(Revue Être. No 3. 14e année 1986)
Voyager comme tournent les derviches. Pour déshabiller l’espace. Ecrire sur cela c’est entendre une rumeur, la propagation d’un silence.
Les nuits « sur les routes » sont lourdes de bruits ; ahans des moteurs, cris, transistors, appels haut-parleurs dont l’enchevêtrement tisse une profonde solitude au sein de laquelle se réjouit l’être de l’homme et du monde.
Cette rumeur ne désemplit pas le silence mais le précède ; peut-être qu’elle le crée au fur et à mesure de l’écoute… Et l’oreille, enfin assagie, désappropriée de sa volonté, découvre l’inhabituelle paix, l’insondable qui jamais ne tarit…
C’est cette amplitude que soulignent les murmures incessants de la nuit trempée par les étoiles et les néons des restauroutes qui, seule rassasie la soif incommensurable de celui qui ne dort plus, accueille et offre son regard à l’entour invisible, au désert proche…
Entendre, certainement à notre insu, cette précipitation sonore, ne plus pouvoir identifier cette cadence de sons et de bruits, c’est lâcher soudainement le pied de la margelle qui recouvrait l’inconnu ; enregistrer l’inaudible…

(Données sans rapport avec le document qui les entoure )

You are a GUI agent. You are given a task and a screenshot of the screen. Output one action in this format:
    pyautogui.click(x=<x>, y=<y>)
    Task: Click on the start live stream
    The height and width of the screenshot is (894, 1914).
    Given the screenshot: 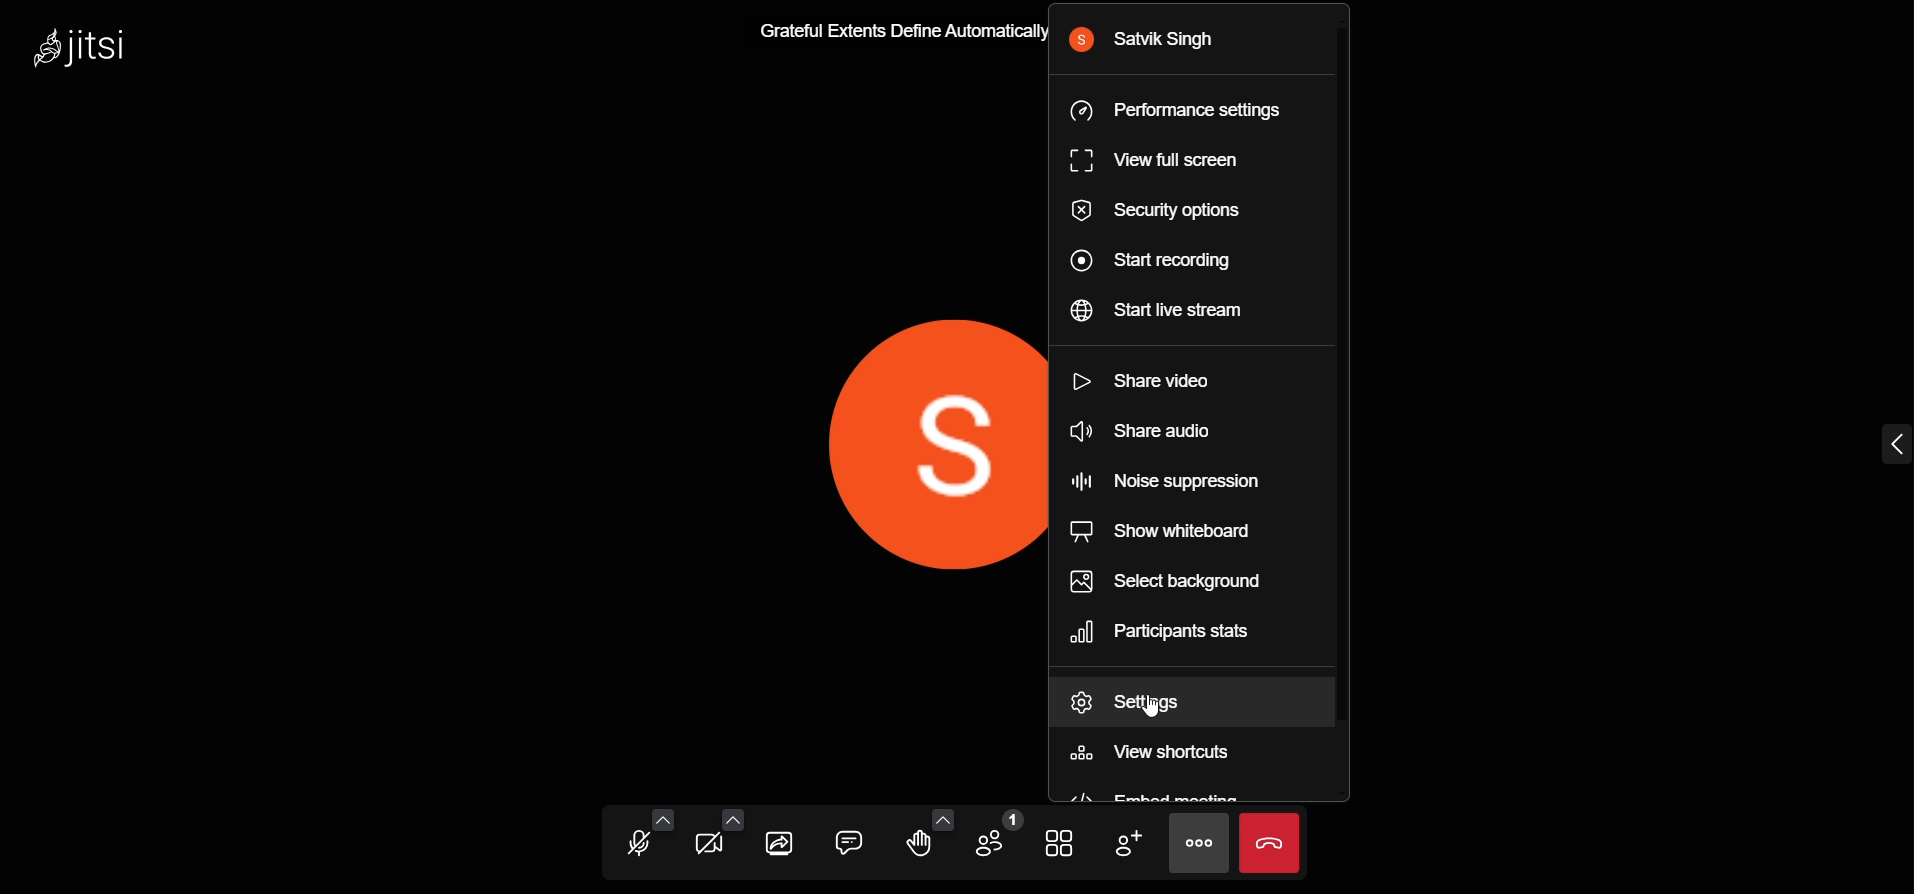 What is the action you would take?
    pyautogui.click(x=1150, y=315)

La joie vient de ce que nous ne pouvons plus nous fier aux repères auditifs habituels. Et pourtant à quoi tenions-nous tant sinon à une certaine familiarité sonore ? Et si l’impression « égotique » reposait d’abord sur un ensemble de repérages auditifs qu’elle reproduit après l’avoir assimilé ?
Le voyage invalide cette symphonie ordinaire. Sans que nous le sachions.

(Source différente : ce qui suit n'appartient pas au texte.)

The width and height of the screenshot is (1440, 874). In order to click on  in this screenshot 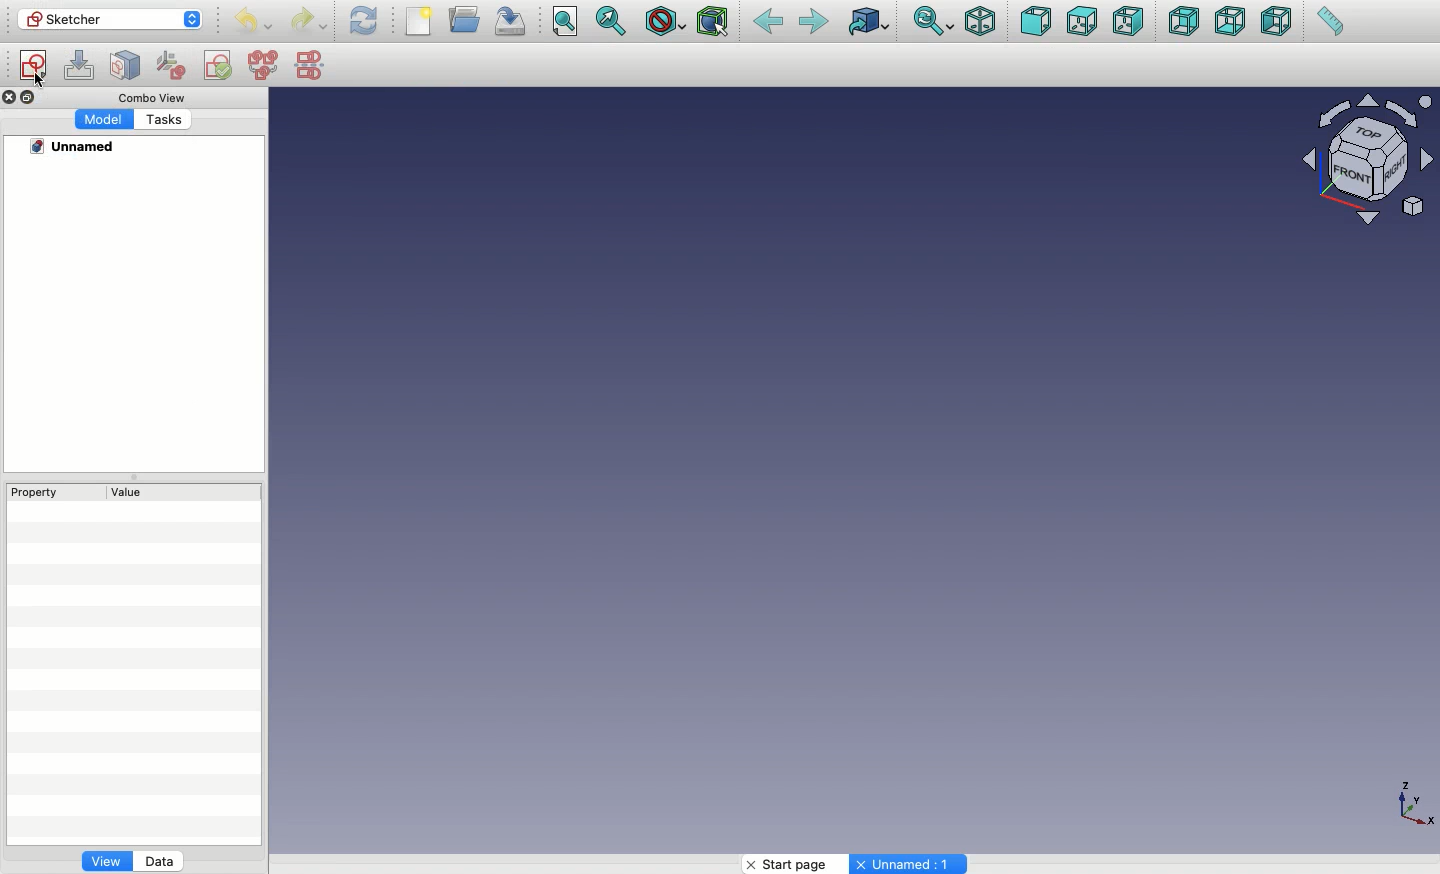, I will do `click(102, 119)`.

Après que la fatigue, survenue à la suite des heures de bus, des nuits blanches, ait contribué à abolir nos défenses ; nous réalisons que nous ne sommes plus « là », que l’espace sonore a changé et que le « je » qui lui était attaché a disparu…

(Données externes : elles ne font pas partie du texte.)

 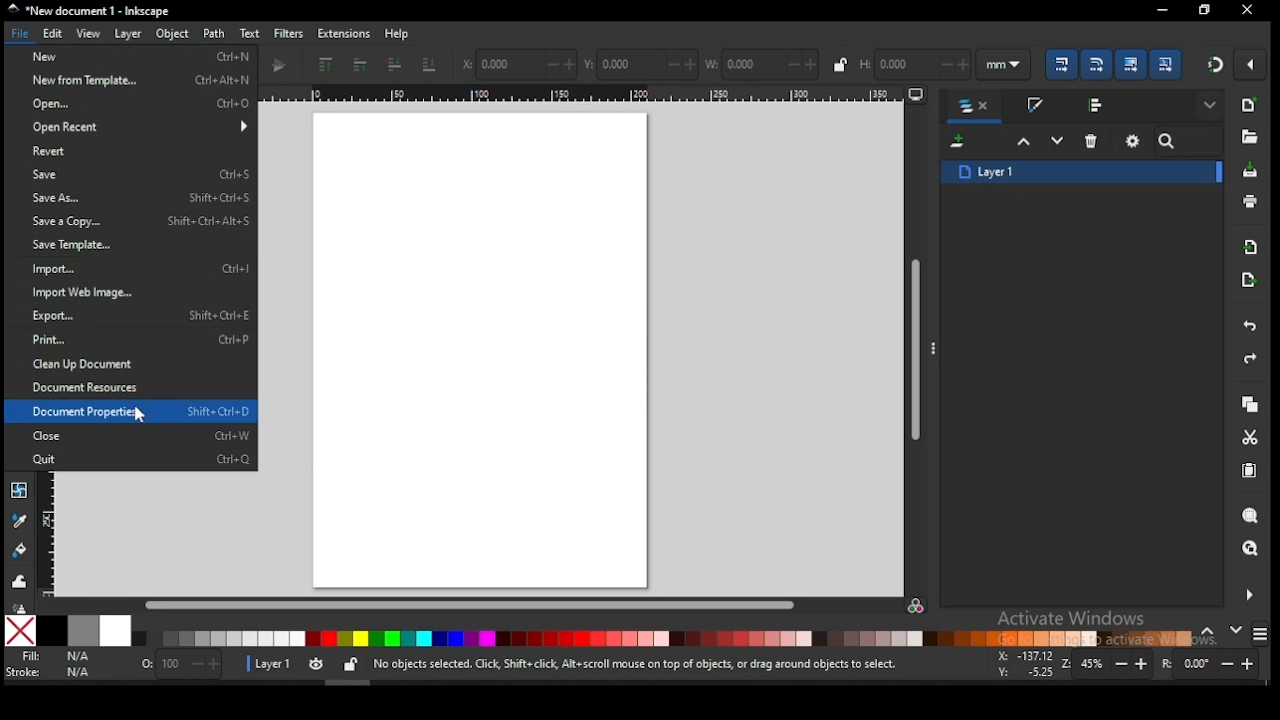 I want to click on zoom in/zoom out, so click(x=1108, y=664).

Cette sensation, tout à fait saisissante, simultanément douce et brutale, jaillie des flots comme un poisson ou une flèche de feu, recouvre de son aile bienveillante l’âme du voyageur, appuyé contre la vitre de l’autocar qui cahote dans la nuit épaisse…
La « réalité » s’est défaite comme un décor ou un mirage. La joie fort douce qui s’épanouit à cet instant ne participe d’aucune volonté, n’exprime aucun choix, ne sert strictement à rien.
A la périphérie de ce moment inoubliable rôdent la confusion, l’amalgame, l’association ; ils peuvent récupérer, figer l’espace qui vient de s’ouvrir…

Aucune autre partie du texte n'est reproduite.